Под вечер Домна снова отправилась в опасный путь. По кривым безлюдным улицам она ехала в бор, к Усть-Галчихе, где разноголосо стучали выстрелы. И на окраине села ее опять задержали.
— Куда прешь!
— Я, солдатики, на мельницу приезжала, да вот и застряла тут. А дома ребятишки. Мне поручик Мансуров позволил!..
— Велено никого не пропускать! Убирайся, пока цела!
— Да как же!..
— А ну, заворачивай оглобли! — казак угрожающе вскинул карабин и выругался.
Пришлось вернуться в Галчиху.
Яков очнулся в незнакомой избе. Над ним низко висел потолок, нештукатуренный, весь в змейках трещин. Белая с желтыми подтеками глина местами покоробилась и отстала.

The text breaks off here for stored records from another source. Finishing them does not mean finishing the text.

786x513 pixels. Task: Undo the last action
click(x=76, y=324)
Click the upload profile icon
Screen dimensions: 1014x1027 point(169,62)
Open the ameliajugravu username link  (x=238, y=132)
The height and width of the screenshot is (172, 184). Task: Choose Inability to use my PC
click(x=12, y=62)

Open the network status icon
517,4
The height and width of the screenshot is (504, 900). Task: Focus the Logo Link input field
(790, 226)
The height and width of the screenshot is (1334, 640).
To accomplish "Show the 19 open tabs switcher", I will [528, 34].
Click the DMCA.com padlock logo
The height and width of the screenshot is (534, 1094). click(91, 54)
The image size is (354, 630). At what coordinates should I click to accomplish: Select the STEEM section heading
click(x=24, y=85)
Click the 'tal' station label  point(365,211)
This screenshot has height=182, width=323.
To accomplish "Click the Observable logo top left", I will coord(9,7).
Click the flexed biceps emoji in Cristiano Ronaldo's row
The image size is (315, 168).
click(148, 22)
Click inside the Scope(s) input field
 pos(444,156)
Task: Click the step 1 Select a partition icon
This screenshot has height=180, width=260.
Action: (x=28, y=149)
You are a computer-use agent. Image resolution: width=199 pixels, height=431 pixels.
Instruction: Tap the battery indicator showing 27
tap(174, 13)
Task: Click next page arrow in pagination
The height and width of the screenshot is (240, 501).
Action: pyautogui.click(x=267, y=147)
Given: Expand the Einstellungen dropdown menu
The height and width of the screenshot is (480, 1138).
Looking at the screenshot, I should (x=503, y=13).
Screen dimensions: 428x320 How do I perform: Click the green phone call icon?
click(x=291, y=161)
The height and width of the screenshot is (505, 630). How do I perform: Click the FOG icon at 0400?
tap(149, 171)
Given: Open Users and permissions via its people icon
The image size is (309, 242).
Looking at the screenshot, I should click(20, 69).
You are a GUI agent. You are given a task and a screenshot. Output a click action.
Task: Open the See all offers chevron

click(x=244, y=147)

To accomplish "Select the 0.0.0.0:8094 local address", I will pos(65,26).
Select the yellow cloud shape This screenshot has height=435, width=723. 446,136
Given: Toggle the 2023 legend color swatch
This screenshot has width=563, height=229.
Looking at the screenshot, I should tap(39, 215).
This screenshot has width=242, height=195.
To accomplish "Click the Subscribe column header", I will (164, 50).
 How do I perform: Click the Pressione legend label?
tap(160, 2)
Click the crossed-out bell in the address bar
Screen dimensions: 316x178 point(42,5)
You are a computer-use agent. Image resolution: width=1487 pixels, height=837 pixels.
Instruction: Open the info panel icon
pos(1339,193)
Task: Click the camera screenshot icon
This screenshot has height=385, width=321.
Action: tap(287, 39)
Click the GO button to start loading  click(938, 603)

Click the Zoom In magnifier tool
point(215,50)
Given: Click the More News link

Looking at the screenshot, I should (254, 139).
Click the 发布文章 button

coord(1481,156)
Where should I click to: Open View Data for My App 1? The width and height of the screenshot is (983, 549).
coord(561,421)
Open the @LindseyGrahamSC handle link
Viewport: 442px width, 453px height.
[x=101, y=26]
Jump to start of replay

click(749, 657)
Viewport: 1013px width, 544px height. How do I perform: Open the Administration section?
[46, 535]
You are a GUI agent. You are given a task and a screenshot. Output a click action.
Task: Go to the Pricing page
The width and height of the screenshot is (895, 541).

В избе было тихо. Лишь кто-то сопел неподалеку. Наверное, на полу. Яков повернулся. Резкая боль ударила в голову, потолок завертелся волчком и опрокинулся. К горлу подступила тошнота. С трудом разорвал запекшиеся губы:
— Пить.
Ощупал голову. Она была скручена повязкой. Так старые кадки накрепко схватывают новыми обручами, чтоб не текли. А днища у кадок заливают смолой. Перед тем, как солить огурцы, кадки распаривают… Раскаленное железо шипит и булькает в воде.
— Пить…
Когда Яков снова открыл глаза, он увидел на земляном полу парнишку лет трех, который, пугливо озираясь, уползал за выступ печи. И еще разглядел Яков в полутемном углу кадочку. Там вода. И если сползти с кровати, можно и напиться. Однако парнишка боится Якова. Помрет со страха. Нет, нужно обождать. Кто-нибудь придет. А время тянется медленно. И никто не спешит. Однако Якову нетерпится попасть к своим, в Покровское. Он знает, что врага отбили. В ушах звучат чьи-то слова:
— Спасибо Гомонову… Вовремя подоспел…
Наконец, распахнулась дверь и на пороге появилась молодая бедно одетая баба с охапкой дров. Она жалостливо посмотрела на Якова, сложила дрова у печки. Парнишка радостно залопотал и зарылся в материнском подоле.
— Пить.
Баба отстранила от себя парнишку, застучала горшками. Подошла к Якову с высоким глиняным бокалом в руке.